*** EXCERPT ***

By Muath Freij JORDAN TIMES
AMMAN – Since pre-modern times, coffee has been a symbol of Jordan’s heritage and a centrepiece of traditional Jordanian hospitality, according to Ahmad Abu Rumman.
The tribal leader, who identified himself as a sheikh of the Ramamna tribe in the Muqablein neighbourhood, noted that serving coffee is often a symbolic act indicating a particular social transaction.
“For example, when a Jordanian faces a problem with another person, his family goes to the other person’s family to resolve the dispute. When the host asks them to drink coffee, it means the problem is resolved,” Abu Rumman explained.
“Coffee is also served on other occasions such as Eid, weddings and periods of mourning,” he told The Jordan Times at his home in Muqablein, adding that Jordanians spend a lot of money on coffee when hosting a gathering.
Abu Rumman said bedouins used to grind their coffee with an instrument called a mehbash and boil it on wood fires, whereas today coffee is typically ground and brewed in special machines.

*** End of EXCERPT ***

* **WORK TASK 1**:
For each statement, say whether it agrees with the article on coffee in Jordan, answering yes or no and quoting the words from the article that settle it.
(a) Abu Rumman said he was a sheikh of the Ramamna tribe.
(b) Bedouins used to boil their coffee in special machines.
(c) Coffee is served at weddings.
* **WORK TASK 2**:
According to the article on coffee in Jordan, what was the instrument bedouins used to grind their coffee called?
* **WORK TASK 3**:
Write out the part of the article on coffee in Jordan starting with "The tribal leader, who" and going on through "particular social transaction.".
Everything needed comes from the article on coffee in Jordan and nothing else.

*** DATA LISTING ***

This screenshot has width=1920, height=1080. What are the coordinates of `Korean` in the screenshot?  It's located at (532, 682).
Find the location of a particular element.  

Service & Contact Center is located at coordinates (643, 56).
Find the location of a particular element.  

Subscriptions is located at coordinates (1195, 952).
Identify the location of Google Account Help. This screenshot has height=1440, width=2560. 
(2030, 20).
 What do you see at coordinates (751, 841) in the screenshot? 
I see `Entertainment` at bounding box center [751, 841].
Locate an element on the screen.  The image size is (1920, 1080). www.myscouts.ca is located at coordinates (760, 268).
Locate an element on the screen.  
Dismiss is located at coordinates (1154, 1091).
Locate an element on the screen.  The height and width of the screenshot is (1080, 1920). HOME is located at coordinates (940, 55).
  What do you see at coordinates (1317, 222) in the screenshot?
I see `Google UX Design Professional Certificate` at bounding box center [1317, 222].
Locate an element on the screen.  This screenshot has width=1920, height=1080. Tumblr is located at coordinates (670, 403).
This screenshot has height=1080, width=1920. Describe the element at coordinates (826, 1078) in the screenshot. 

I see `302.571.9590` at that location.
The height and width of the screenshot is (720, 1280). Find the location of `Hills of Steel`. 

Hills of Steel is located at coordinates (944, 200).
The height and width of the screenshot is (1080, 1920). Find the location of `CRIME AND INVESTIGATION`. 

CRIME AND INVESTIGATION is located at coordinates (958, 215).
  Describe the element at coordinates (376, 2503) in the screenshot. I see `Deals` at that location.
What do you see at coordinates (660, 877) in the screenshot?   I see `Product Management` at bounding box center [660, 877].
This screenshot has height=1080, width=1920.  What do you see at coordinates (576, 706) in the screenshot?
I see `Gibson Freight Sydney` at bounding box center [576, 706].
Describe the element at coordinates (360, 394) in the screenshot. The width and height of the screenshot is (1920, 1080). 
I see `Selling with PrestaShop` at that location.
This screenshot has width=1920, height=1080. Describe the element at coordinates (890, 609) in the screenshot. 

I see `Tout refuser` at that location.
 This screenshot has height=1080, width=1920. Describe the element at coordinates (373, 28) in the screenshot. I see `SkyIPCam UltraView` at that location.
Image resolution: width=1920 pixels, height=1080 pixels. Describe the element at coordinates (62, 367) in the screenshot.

*** End of DATA LISTING ***

* **EXERCISE RESULT 1**:
(a) Yes: "who identified himself as a sheikh of the Ramamna tribe"
(b) No: "boil it on wood fires"
(c) Yes: "Coffee is also served on other occasions such as Eid, weddings and periods of mourning"

* **EXERCISE RESULT 2**:
A mehbash.

* **EXERCISE RESULT 3**:
The tribal leader, who identified himself as a sheikh of the Ramamna tribe in the Muqablein neighbourhood, noted that serving coffee is often a symbolic act indicating a particular social transaction.